How to complete this task:
Retype every line below precisely as it appears.

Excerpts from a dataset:
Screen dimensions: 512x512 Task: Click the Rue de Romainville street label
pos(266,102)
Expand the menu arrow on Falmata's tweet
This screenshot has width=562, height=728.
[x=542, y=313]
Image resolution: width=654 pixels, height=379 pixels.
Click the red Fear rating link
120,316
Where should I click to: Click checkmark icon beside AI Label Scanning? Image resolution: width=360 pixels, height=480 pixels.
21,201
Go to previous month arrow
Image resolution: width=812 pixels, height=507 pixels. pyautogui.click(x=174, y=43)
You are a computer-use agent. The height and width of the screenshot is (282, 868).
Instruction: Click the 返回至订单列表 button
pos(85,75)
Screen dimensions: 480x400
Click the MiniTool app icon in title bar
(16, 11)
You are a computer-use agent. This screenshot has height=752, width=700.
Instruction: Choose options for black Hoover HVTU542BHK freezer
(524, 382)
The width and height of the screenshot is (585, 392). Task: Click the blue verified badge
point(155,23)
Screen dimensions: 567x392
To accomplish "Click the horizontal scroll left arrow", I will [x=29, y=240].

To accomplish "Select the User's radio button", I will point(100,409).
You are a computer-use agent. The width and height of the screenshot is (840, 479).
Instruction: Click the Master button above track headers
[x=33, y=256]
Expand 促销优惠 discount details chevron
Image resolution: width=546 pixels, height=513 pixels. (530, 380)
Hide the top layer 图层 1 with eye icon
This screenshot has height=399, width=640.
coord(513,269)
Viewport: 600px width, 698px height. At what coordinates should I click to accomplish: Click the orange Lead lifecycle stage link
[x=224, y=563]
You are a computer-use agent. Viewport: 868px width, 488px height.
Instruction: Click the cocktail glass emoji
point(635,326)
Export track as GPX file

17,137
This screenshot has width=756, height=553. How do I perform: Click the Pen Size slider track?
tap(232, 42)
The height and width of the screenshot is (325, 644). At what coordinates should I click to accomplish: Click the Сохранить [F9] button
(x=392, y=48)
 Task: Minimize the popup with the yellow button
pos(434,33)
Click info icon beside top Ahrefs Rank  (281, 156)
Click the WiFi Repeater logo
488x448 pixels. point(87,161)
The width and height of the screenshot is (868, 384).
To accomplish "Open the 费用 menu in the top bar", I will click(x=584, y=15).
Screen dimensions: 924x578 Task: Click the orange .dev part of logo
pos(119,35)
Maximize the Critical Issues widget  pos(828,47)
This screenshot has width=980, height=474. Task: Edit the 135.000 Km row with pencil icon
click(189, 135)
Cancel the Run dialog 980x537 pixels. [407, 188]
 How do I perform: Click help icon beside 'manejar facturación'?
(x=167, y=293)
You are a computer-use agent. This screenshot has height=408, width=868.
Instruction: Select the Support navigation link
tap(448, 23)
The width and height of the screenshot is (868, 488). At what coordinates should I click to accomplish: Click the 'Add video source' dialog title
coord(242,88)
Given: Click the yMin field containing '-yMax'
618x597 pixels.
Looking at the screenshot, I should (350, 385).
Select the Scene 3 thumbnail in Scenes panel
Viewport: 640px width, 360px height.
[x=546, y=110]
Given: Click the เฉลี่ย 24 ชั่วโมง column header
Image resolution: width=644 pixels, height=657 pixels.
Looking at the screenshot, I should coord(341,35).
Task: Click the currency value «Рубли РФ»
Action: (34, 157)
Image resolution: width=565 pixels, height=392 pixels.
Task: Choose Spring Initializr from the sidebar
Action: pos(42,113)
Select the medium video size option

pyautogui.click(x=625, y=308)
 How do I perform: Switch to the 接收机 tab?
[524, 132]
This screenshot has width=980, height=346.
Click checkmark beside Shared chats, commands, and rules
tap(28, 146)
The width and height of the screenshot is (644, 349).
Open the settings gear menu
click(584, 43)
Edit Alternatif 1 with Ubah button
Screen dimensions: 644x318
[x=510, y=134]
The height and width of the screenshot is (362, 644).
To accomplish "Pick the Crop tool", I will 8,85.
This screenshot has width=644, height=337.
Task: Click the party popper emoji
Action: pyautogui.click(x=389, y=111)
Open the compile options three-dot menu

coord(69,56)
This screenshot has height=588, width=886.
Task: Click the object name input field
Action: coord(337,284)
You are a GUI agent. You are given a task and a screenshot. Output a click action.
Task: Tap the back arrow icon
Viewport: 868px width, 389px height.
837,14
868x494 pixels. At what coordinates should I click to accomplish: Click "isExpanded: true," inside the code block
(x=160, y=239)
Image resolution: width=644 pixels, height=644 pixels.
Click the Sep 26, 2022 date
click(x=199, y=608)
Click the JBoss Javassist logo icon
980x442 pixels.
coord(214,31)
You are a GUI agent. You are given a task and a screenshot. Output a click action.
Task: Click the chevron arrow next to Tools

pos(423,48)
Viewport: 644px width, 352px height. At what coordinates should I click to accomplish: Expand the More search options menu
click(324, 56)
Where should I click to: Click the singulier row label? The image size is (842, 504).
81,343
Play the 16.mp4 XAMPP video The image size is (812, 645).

Response area:
Screen dimensions: 512x512 Task: Click the Rue de Romainville street label
pos(266,102)
Expand the menu arrow on Falmata's tweet
This screenshot has width=562, height=728.
[x=542, y=313]
Image resolution: width=654 pixels, height=379 pixels.
Click the red Fear rating link
120,316
Where should I click to: Click checkmark icon beside AI Label Scanning? Image resolution: width=360 pixels, height=480 pixels.
21,201
Go to previous month arrow
Image resolution: width=812 pixels, height=507 pixels. pyautogui.click(x=174, y=43)
You are a computer-use agent. The height and width of the screenshot is (282, 868).
Instruction: Click the 返回至订单列表 button
pos(85,75)
Screen dimensions: 480x400
Click the MiniTool app icon in title bar
(16, 11)
You are a computer-use agent. This screenshot has height=752, width=700.
Instruction: Choose options for black Hoover HVTU542BHK freezer
(524, 382)
The width and height of the screenshot is (585, 392). Task: Click the blue verified badge
point(155,23)
Screen dimensions: 567x392
To accomplish "Click the horizontal scroll left arrow", I will [x=29, y=240].

To accomplish "Select the User's radio button", I will point(100,409).
You are a computer-use agent. The width and height of the screenshot is (840, 479).
Instruction: Click the Master button above track headers
[x=33, y=256]
Expand 促销优惠 discount details chevron
Image resolution: width=546 pixels, height=513 pixels. (530, 380)
Hide the top layer 图层 1 with eye icon
This screenshot has height=399, width=640.
coord(513,269)
Viewport: 600px width, 698px height. At what coordinates should I click to accomplish: Click the orange Lead lifecycle stage link
[x=224, y=563]
You are a computer-use agent. Viewport: 868px width, 488px height.
Instruction: Click the cocktail glass emoji
point(635,326)
Export track as GPX file

17,137
This screenshot has width=756, height=553. How do I perform: Click the Pen Size slider track?
tap(232, 42)
The height and width of the screenshot is (325, 644). At what coordinates should I click to accomplish: Click the Сохранить [F9] button
(x=392, y=48)
 Task: Minimize the popup with the yellow button
pos(434,33)
Click info icon beside top Ahrefs Rank  (281, 156)
Click the WiFi Repeater logo
488x448 pixels. point(87,161)
The width and height of the screenshot is (868, 384).
To accomplish "Open the 费用 menu in the top bar", I will click(x=584, y=15).
Screen dimensions: 924x578 Task: Click the orange .dev part of logo
pos(119,35)
Maximize the Critical Issues widget  pos(828,47)
This screenshot has width=980, height=474. Task: Edit the 135.000 Km row with pencil icon
click(189, 135)
Cancel the Run dialog 980x537 pixels. [407, 188]
 How do I perform: Click help icon beside 'manejar facturación'?
(x=167, y=293)
You are a computer-use agent. This screenshot has height=408, width=868.
Instruction: Select the Support navigation link
tap(448, 23)
The width and height of the screenshot is (868, 488). At what coordinates should I click to accomplish: Click the 'Add video source' dialog title
coord(242,88)
Given: Click the yMin field containing '-yMax'
618x597 pixels.
Looking at the screenshot, I should (350, 385).
Select the Scene 3 thumbnail in Scenes panel
Viewport: 640px width, 360px height.
[x=546, y=110]
Given: Click the เฉลี่ย 24 ชั่วโมง column header
Image resolution: width=644 pixels, height=657 pixels.
Looking at the screenshot, I should coord(341,35).
Task: Click the currency value «Рубли РФ»
Action: (34, 157)
Image resolution: width=565 pixels, height=392 pixels.
Task: Choose Spring Initializr from the sidebar
Action: pos(42,113)
Select the medium video size option

pyautogui.click(x=625, y=308)
 How do I perform: Switch to the 接收机 tab?
[524, 132]
This screenshot has width=980, height=346.
Click checkmark beside Shared chats, commands, and rules
tap(28, 146)
The width and height of the screenshot is (644, 349).
Open the settings gear menu
click(584, 43)
Edit Alternatif 1 with Ubah button
Screen dimensions: 644x318
[x=510, y=134]
The height and width of the screenshot is (362, 644).
To accomplish "Pick the Crop tool", I will 8,85.
This screenshot has width=644, height=337.
Task: Click the party popper emoji
Action: pyautogui.click(x=389, y=111)
Open the compile options three-dot menu

coord(69,56)
This screenshot has height=588, width=886.
Task: Click the object name input field
Action: coord(337,284)
You are a GUI agent. You are given a task and a screenshot. Output a click action.
Task: Tap the back arrow icon
Viewport: 868px width, 389px height.
837,14
868x494 pixels. At what coordinates should I click to accomplish: Click "isExpanded: true," inside the code block
(x=160, y=239)
Image resolution: width=644 pixels, height=644 pixels.
Click the Sep 26, 2022 date
click(x=199, y=608)
Click the JBoss Javassist logo icon
980x442 pixels.
coord(214,31)
You are a GUI agent. You are given a task and a screenshot. Output a click action.
Task: Click the chevron arrow next to Tools

pos(423,48)
Viewport: 644px width, 352px height. At what coordinates should I click to accomplish: Expand the More search options menu
click(324, 56)
Where should I click to: Click the singulier row label? The image size is (842, 504).
81,343
Play the 16.mp4 XAMPP video The image size is (812, 645).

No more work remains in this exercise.